## Things to do
1: Summarize the Numen README excerpt in three sentences.
2: Update the Numen README excerpt from "- **Now (shipped)**: agentic" to "tests in CI.", replacing "vector memory" with "semantic memory".
3: List the file paths of all documents named in the Documentation table of the Numen README excerpt.

## Given text
The MVP target was deliberately narrow: **make Numen excellent with one model channel (the ChatGPT subscription) and dogfood it daily**, rather than ship six empty provider columns. The multi-provider architecture is the invariant; adapters land incrementally.

- **Now (shipped)**: agentic loop, tool suite + sandbox, sessions + resume, `/goal`, MCP stdio, monochrome TUI, ChatGPT subscription provider.
- **Next**: more provider adapters behind the existing `Provider` trait, MCP tools wired into the model loop, Paneflow in-process embedding (GPU diffs, plan trees, hunk review).
- **Later**: vector memory (`sqlite-vec`), sub-agents, macOS Seatbelt hardening, VCR provider tests in CI.

Phases and the de-risking spikes live in [`docs/ROADMAP.md`](docs/ROADMAP.md).

## Documentation

| Document | Contents |
|---|---|
| [`docs/ARCHITECTURE.md`](docs/ARCHITECTURE.md) | Crate workspace, agent loop, tool pipeline, compaction, sessions, sandbox |
| [`docs/PROVIDERS.md`](docs/PROVIDERS.md) | Provider trait, canonical format, per-provider divergences, retry and caching |
| [`docs/DECISIONS.md`](docs/DECISIONS.md) | Architecture decision records (language, frontend, naming, providers, risks) |
| [`docs/ROADMAP.md`](docs/ROADMAP.md) | Phases, de-risking spikes, sequencing |
| [`docs/openai-subscription-auth.md`](docs/openai-subscription-auth.md) | ChatGPT subscription auth mechanics |

## FAQ

**Why Rust and not TypeScript like Claude Code?**
The whole point is sharing a core with Paneflow, which is GPUI (Rust). A Rust core can be embedded in-process with shared types and no IPC. A TS core hits an FFI wall. The accepted cost is slower solo dev velocity; the mitigation is a tight scope and decoupled, testable crates.

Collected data
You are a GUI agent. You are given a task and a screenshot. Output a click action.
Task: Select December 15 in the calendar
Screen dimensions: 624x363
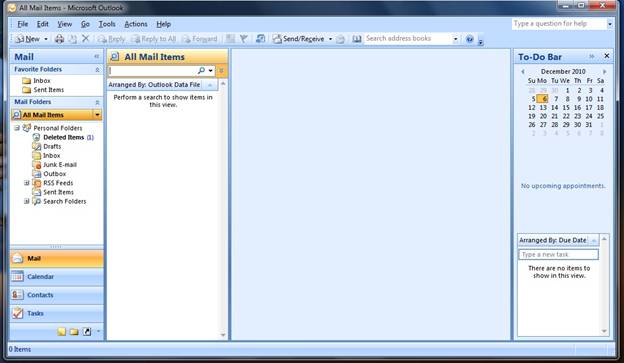tap(566, 107)
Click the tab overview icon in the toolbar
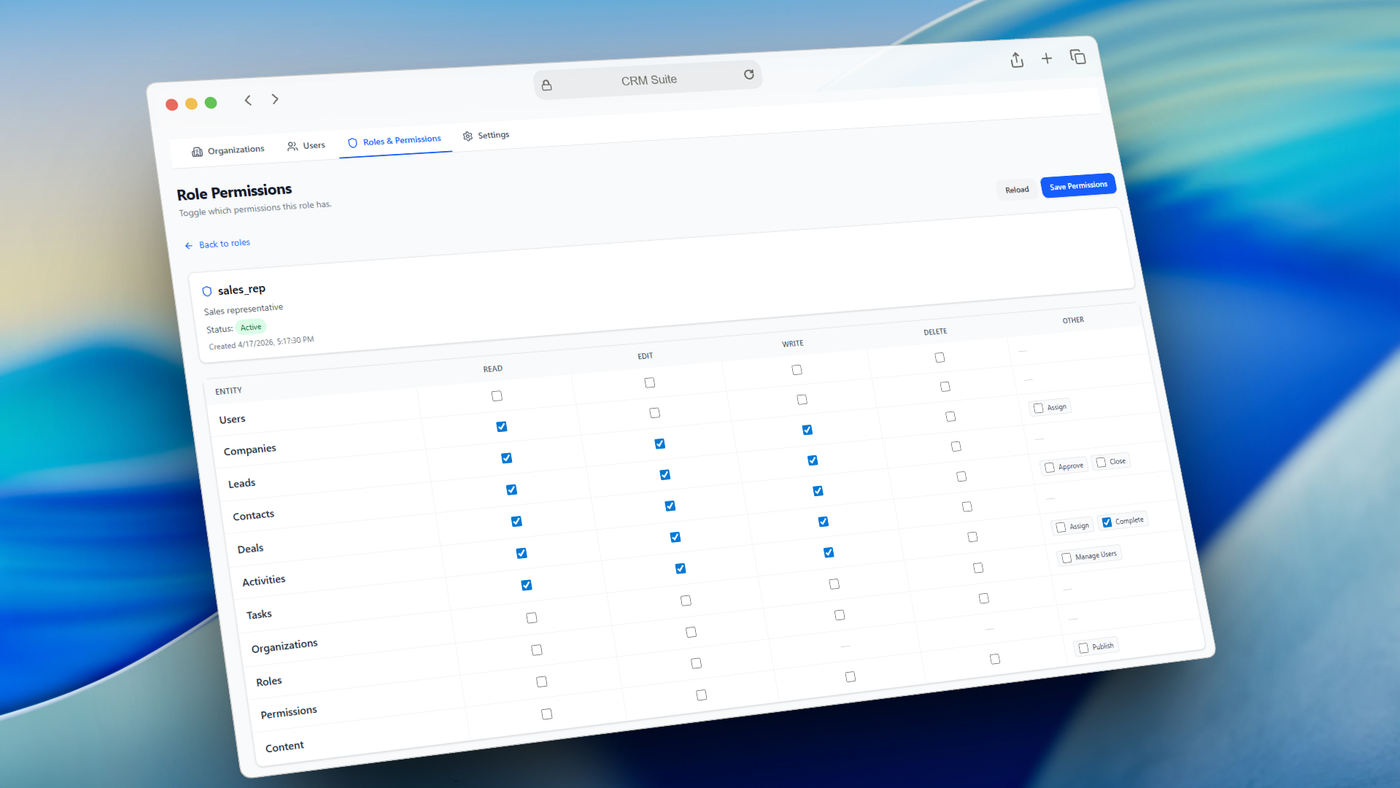This screenshot has width=1400, height=788. pos(1078,57)
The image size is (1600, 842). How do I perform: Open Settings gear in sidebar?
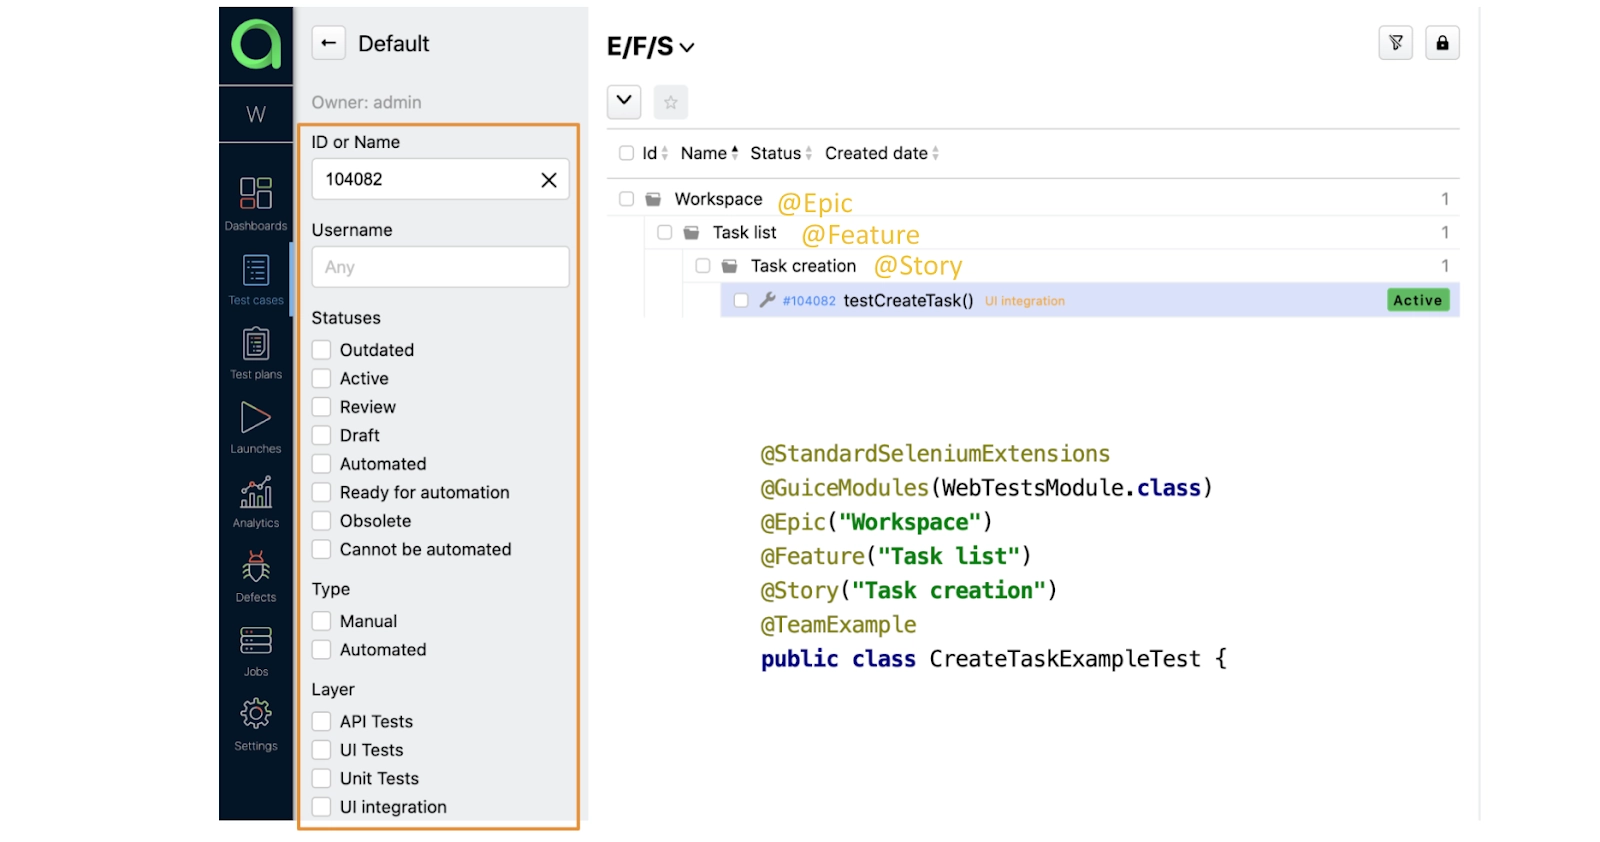(x=256, y=724)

## Task-by-task results
1: The MVP deliberately aimed to make Numen excellent with one model channel, the ChatGPT subscription, and to dogfood it daily. The multi-provider architecture is fixed, while adapters are added incrementally. Rust was chosen over TypeScript so the core can be embedded in-process with Paneflow, at the accepted cost of slower solo development velocity.

2:
- **Now (shipped)**: agentic loop, tool suite + sandbox, sessions + resume, `/goal`, MCP stdio, monochrome TUI, ChatGPT subscription provider.
- **Next**: more provider adapters behind the existing `Provider` trait, MCP tools wired into the model loop, Paneflow in-process embedding (GPU diffs, plan trees, hunk review).
- **Later**: semantic memory (`sqlite-vec`), sub-agents, macOS Seatbelt hardening, VCR provider tests in CI.

3:
- docs/ARCHITECTURE.md
- docs/PROVIDERS.md
- docs/DECISIONS.md
- docs/ROADMAP.md
- docs/openai-subscription-auth.md